** Action item **
Your task is to transcribe the entries exactly.

Dataset items

- - -

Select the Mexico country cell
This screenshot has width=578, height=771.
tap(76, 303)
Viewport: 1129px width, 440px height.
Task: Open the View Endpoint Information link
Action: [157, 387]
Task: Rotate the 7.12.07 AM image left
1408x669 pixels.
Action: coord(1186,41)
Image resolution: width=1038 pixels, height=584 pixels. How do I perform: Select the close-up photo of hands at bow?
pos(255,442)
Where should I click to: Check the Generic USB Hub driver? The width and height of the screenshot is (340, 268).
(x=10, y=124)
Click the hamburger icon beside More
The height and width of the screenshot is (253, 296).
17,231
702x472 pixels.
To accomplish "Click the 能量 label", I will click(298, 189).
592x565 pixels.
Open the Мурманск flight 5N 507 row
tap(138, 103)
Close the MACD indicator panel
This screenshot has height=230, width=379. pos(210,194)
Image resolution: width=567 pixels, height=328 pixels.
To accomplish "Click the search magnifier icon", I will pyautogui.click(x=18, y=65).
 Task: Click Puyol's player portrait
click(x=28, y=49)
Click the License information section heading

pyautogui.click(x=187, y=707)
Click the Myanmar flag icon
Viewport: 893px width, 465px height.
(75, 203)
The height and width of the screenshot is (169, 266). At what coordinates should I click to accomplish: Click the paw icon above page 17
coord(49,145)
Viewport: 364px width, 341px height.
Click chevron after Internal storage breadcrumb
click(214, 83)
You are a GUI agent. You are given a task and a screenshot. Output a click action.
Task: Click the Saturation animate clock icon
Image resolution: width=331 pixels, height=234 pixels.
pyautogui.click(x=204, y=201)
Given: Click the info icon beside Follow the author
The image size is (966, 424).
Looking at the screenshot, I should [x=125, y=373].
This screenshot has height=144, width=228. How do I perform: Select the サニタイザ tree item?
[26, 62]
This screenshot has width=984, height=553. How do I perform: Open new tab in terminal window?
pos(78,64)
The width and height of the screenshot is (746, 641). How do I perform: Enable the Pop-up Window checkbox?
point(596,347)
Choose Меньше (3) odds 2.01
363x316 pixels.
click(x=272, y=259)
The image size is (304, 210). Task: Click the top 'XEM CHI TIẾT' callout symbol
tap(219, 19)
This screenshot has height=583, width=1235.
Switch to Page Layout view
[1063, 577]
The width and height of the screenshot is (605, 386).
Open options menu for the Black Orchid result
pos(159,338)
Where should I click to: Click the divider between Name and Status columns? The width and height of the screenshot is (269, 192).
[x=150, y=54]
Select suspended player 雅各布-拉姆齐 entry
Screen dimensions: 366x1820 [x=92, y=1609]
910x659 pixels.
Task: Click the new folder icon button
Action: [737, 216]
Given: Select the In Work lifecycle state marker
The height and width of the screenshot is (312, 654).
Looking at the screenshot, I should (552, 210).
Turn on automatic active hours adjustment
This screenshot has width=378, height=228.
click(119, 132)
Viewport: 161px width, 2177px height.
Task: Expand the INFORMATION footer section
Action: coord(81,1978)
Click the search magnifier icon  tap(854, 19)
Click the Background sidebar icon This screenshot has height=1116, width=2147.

- - -

** Solved exercise **
Select the Mexico country cell
This screenshot has width=578, height=771.
tap(76, 303)
Viewport: 1129px width, 440px height.
Task: Open the View Endpoint Information link
Action: [157, 387]
Task: Rotate the 7.12.07 AM image left
1408x669 pixels.
Action: coord(1186,41)
Image resolution: width=1038 pixels, height=584 pixels. How do I perform: Select the close-up photo of hands at bow?
pos(255,442)
Where should I click to: Check the Generic USB Hub driver? The width and height of the screenshot is (340, 268).
(x=10, y=124)
Click the hamburger icon beside More
The height and width of the screenshot is (253, 296).
17,231
702x472 pixels.
To accomplish "Click the 能量 label", I will click(298, 189).
592x565 pixels.
Open the Мурманск flight 5N 507 row
tap(138, 103)
Close the MACD indicator panel
This screenshot has height=230, width=379. pos(210,194)
Image resolution: width=567 pixels, height=328 pixels.
To accomplish "Click the search magnifier icon", I will pyautogui.click(x=18, y=65).
 Task: Click Puyol's player portrait
click(x=28, y=49)
Click the License information section heading

pyautogui.click(x=187, y=707)
Click the Myanmar flag icon
Viewport: 893px width, 465px height.
(75, 203)
The height and width of the screenshot is (169, 266). At what coordinates should I click to accomplish: Click the paw icon above page 17
coord(49,145)
Viewport: 364px width, 341px height.
Click chevron after Internal storage breadcrumb
click(214, 83)
You are a GUI agent. You are given a task and a screenshot. Output a click action.
Task: Click the Saturation animate clock icon
Image resolution: width=331 pixels, height=234 pixels.
pyautogui.click(x=204, y=201)
Given: Click the info icon beside Follow the author
The image size is (966, 424).
Looking at the screenshot, I should [x=125, y=373].
This screenshot has height=144, width=228. How do I perform: Select the サニタイザ tree item?
[26, 62]
This screenshot has width=984, height=553. How do I perform: Open new tab in terminal window?
pos(78,64)
The width and height of the screenshot is (746, 641). How do I perform: Enable the Pop-up Window checkbox?
point(596,347)
Choose Меньше (3) odds 2.01
363x316 pixels.
click(x=272, y=259)
The image size is (304, 210). Task: Click the top 'XEM CHI TIẾT' callout symbol
tap(219, 19)
This screenshot has height=583, width=1235.
Switch to Page Layout view
[1063, 577]
The width and height of the screenshot is (605, 386).
Open options menu for the Black Orchid result
pos(159,338)
Where should I click to: Click the divider between Name and Status columns? The width and height of the screenshot is (269, 192).
[x=150, y=54]
Select suspended player 雅各布-拉姆齐 entry
Screen dimensions: 366x1820 [x=92, y=1609]
910x659 pixels.
Task: Click the new folder icon button
Action: [737, 216]
Given: Select the In Work lifecycle state marker
The height and width of the screenshot is (312, 654).
Looking at the screenshot, I should (552, 210).
Turn on automatic active hours adjustment
This screenshot has width=378, height=228.
click(119, 132)
Viewport: 161px width, 2177px height.
Task: Expand the INFORMATION footer section
Action: coord(81,1978)
Click the search magnifier icon  tap(854, 19)
Click the Background sidebar icon This screenshot has height=1116, width=2147.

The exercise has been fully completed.